Court Analyzes Stock Sale Under Entire Fairness
A recent decision of the Delaware Court of Chancery analyzed a stock sale that took place after suit was filed. The sale was intended to make moot a suit under DGCL Section 226 seeking to appoint a custodian based on a deadlock. In connection with that analysis, the court discussed the different levels of review applicable to such actions, in addition to the business judgment rule, based on which a court will analyze the actions of directors or others who owe fiduciary duties. See Coster v. UIP Companies, Inc., Cons., No. 2018-0440-KSJM (Del. Ch. Jan. 28, 2020).
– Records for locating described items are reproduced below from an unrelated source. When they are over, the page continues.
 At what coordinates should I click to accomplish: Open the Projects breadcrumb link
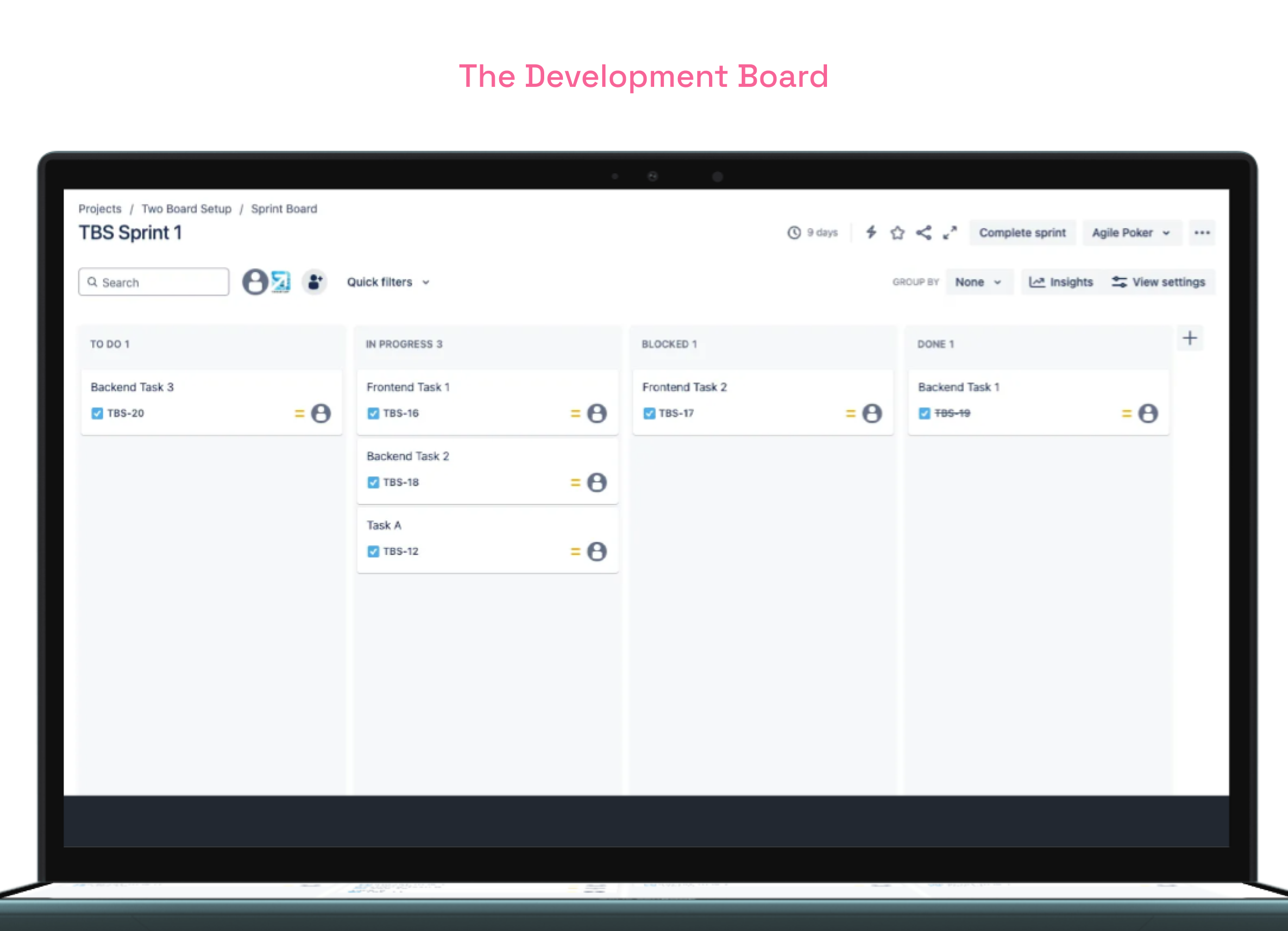pos(100,209)
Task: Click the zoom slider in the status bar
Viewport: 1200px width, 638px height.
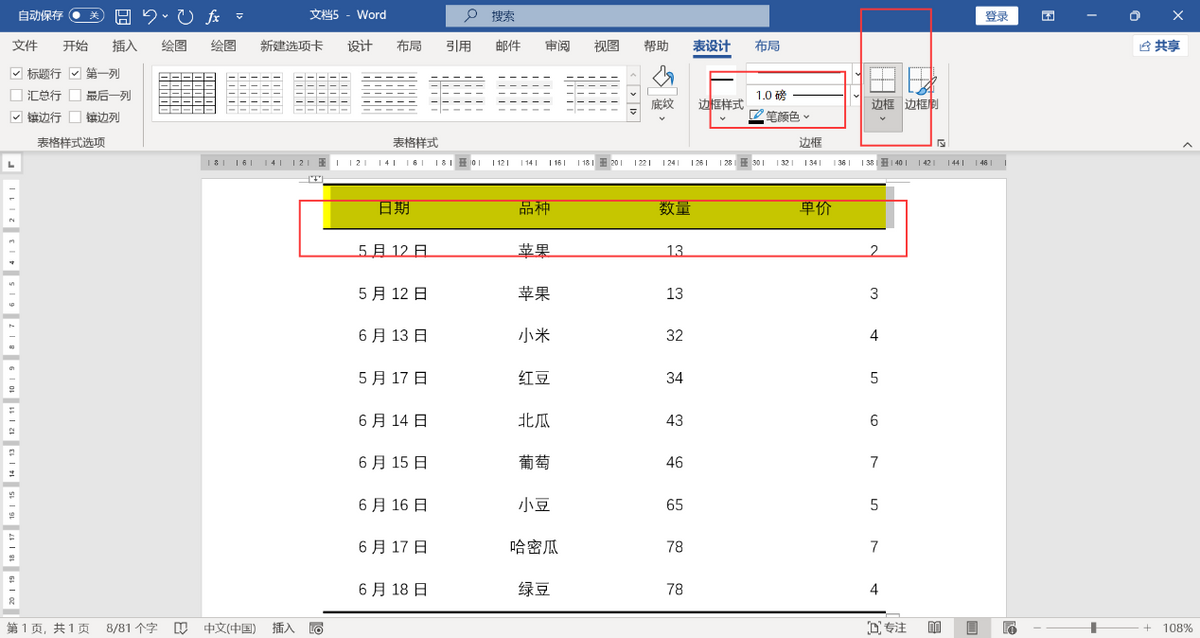Action: (1093, 628)
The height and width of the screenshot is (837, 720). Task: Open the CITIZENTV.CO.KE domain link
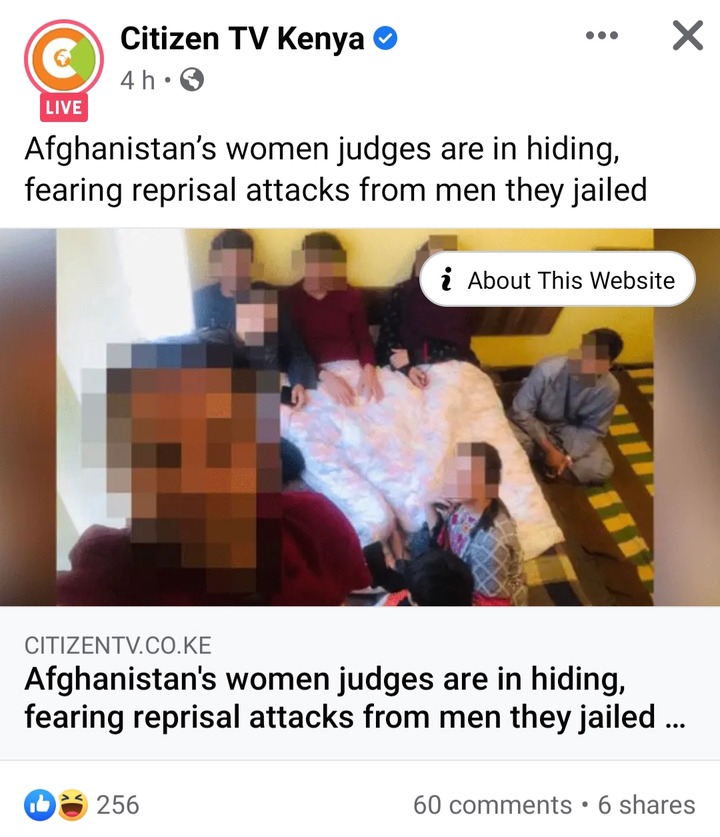pos(118,645)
The court also includes an instructive discussion of the nuanced analysis to determine whether or not a director should be deemed independent and/or disinterested. For example, the court cites to case law indicating that financial considerations are not the only basis to determine whether or not a director is interested. This is so, because the Court observed that: human relations and motivations are complex and
“greed is not the only human emotion that can pull one from the path of propriety; so might hatred, lust, envy, revenge, or, as is here alleged, shame or pride.”
See footnotes 219 and 220, and accompanying text. That eminently quotable above passage deserves to be memorized.
Chancery Considers Alleged Fraudulent Transfers in a Failing Company
The Court of Chancery recently analyzed whether or not certain transfers should be treated as fraudulent conveyances, but the court concluded that the complaint was time-barred to the extent that it challenged dividends that were declared and paid beyond the allowable time period to file a claim. See Burkhart v. Genworth Financial, Inc., No. 2018-0691-JRS (Del. Ch. Jan. 31, 2020).
Chancery Addresses Squeeze-out of Founder
For those interested in a thoughtful and careful analysis of a matter involving the squeeze-out of a founder, and claims related thereto, see Ogus v. Sporttechie, Inc., No. 2018-0869-AGB (Del. Ch. Jan. 31, 2020).